───── Information

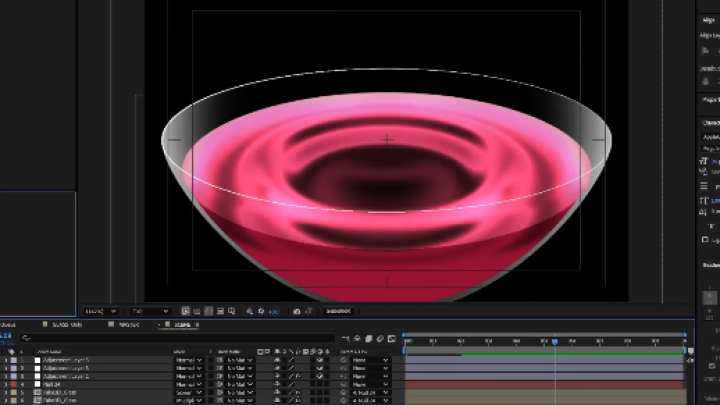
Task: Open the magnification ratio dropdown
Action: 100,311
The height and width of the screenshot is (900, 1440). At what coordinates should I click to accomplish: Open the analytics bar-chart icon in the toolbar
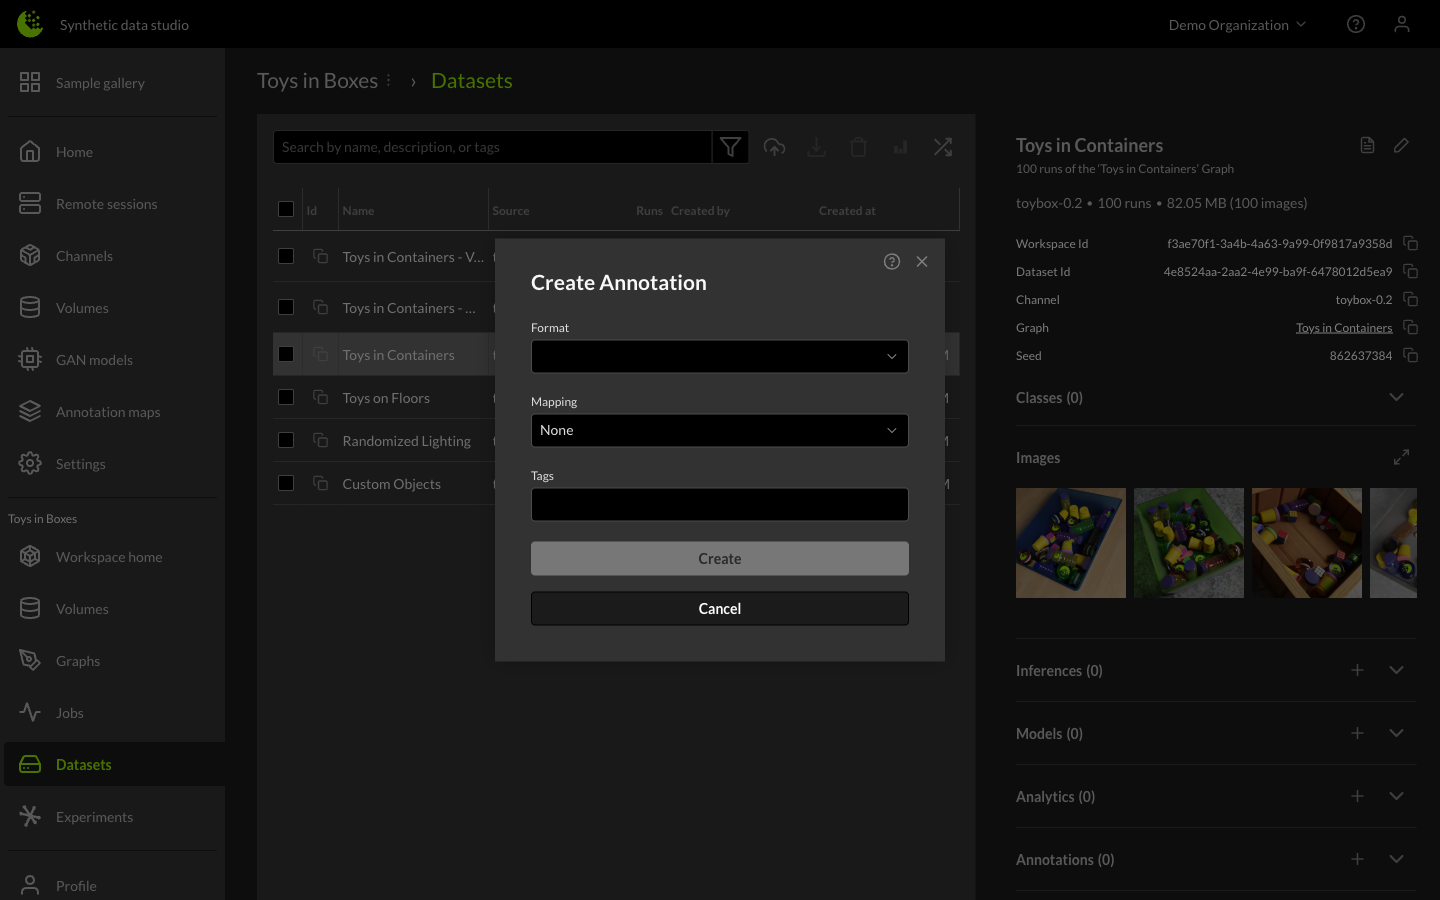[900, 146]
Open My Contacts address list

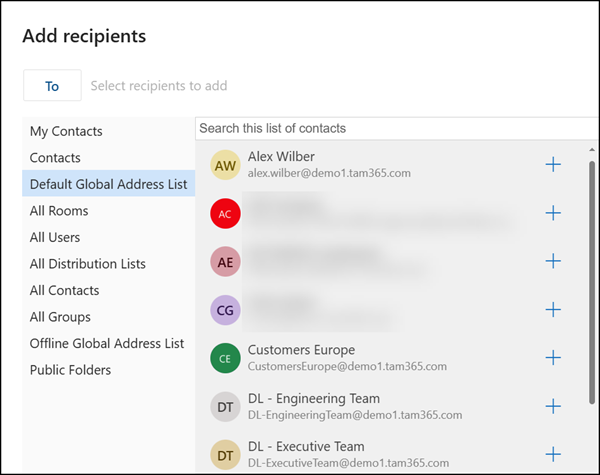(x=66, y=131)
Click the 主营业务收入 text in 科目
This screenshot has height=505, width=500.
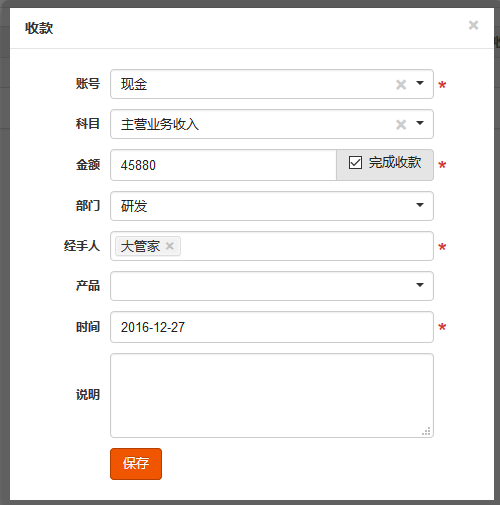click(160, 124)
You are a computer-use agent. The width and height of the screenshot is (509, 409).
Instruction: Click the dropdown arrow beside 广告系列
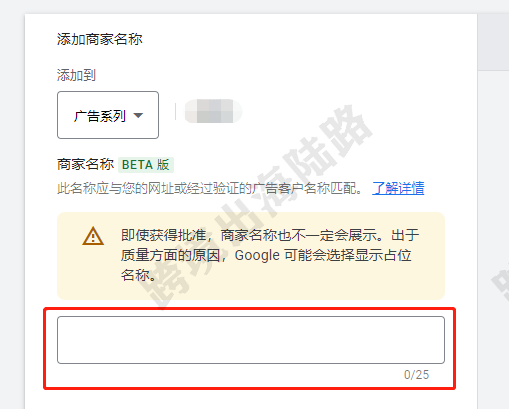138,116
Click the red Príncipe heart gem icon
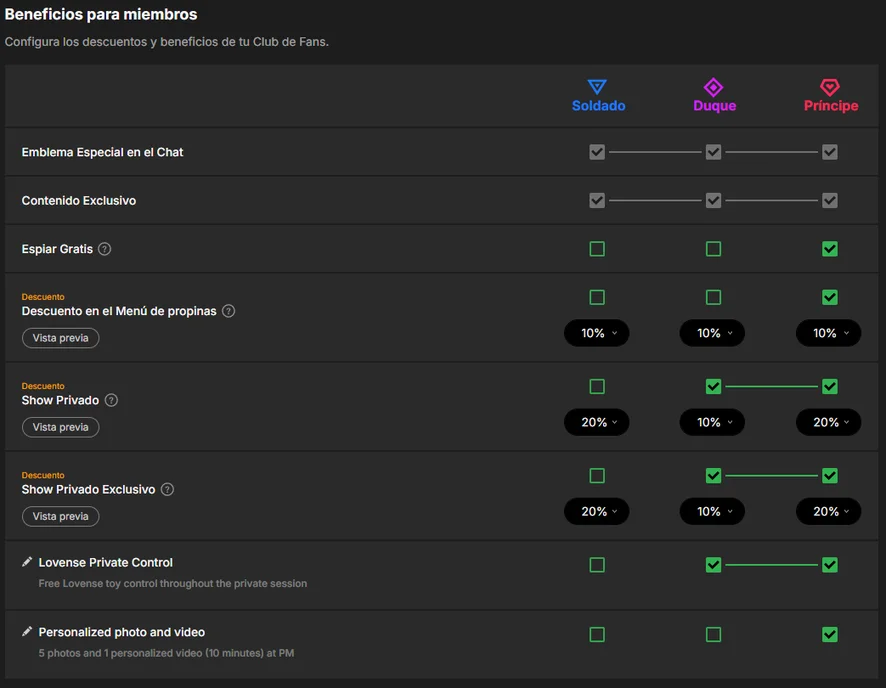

──────────

** Assigned task **
Leaving the pictures out, set down exactly the lines from the one with "Open My Contacts address list" through the end of the records.

** Response to the task **
Open My Contacts address list

(x=66, y=131)
Click the 主营业务收入 text in 科目
This screenshot has height=505, width=500.
click(160, 124)
You are a computer-use agent. The width and height of the screenshot is (509, 409).
Instruction: Click the dropdown arrow beside 广告系列
138,116
Click the red Príncipe heart gem icon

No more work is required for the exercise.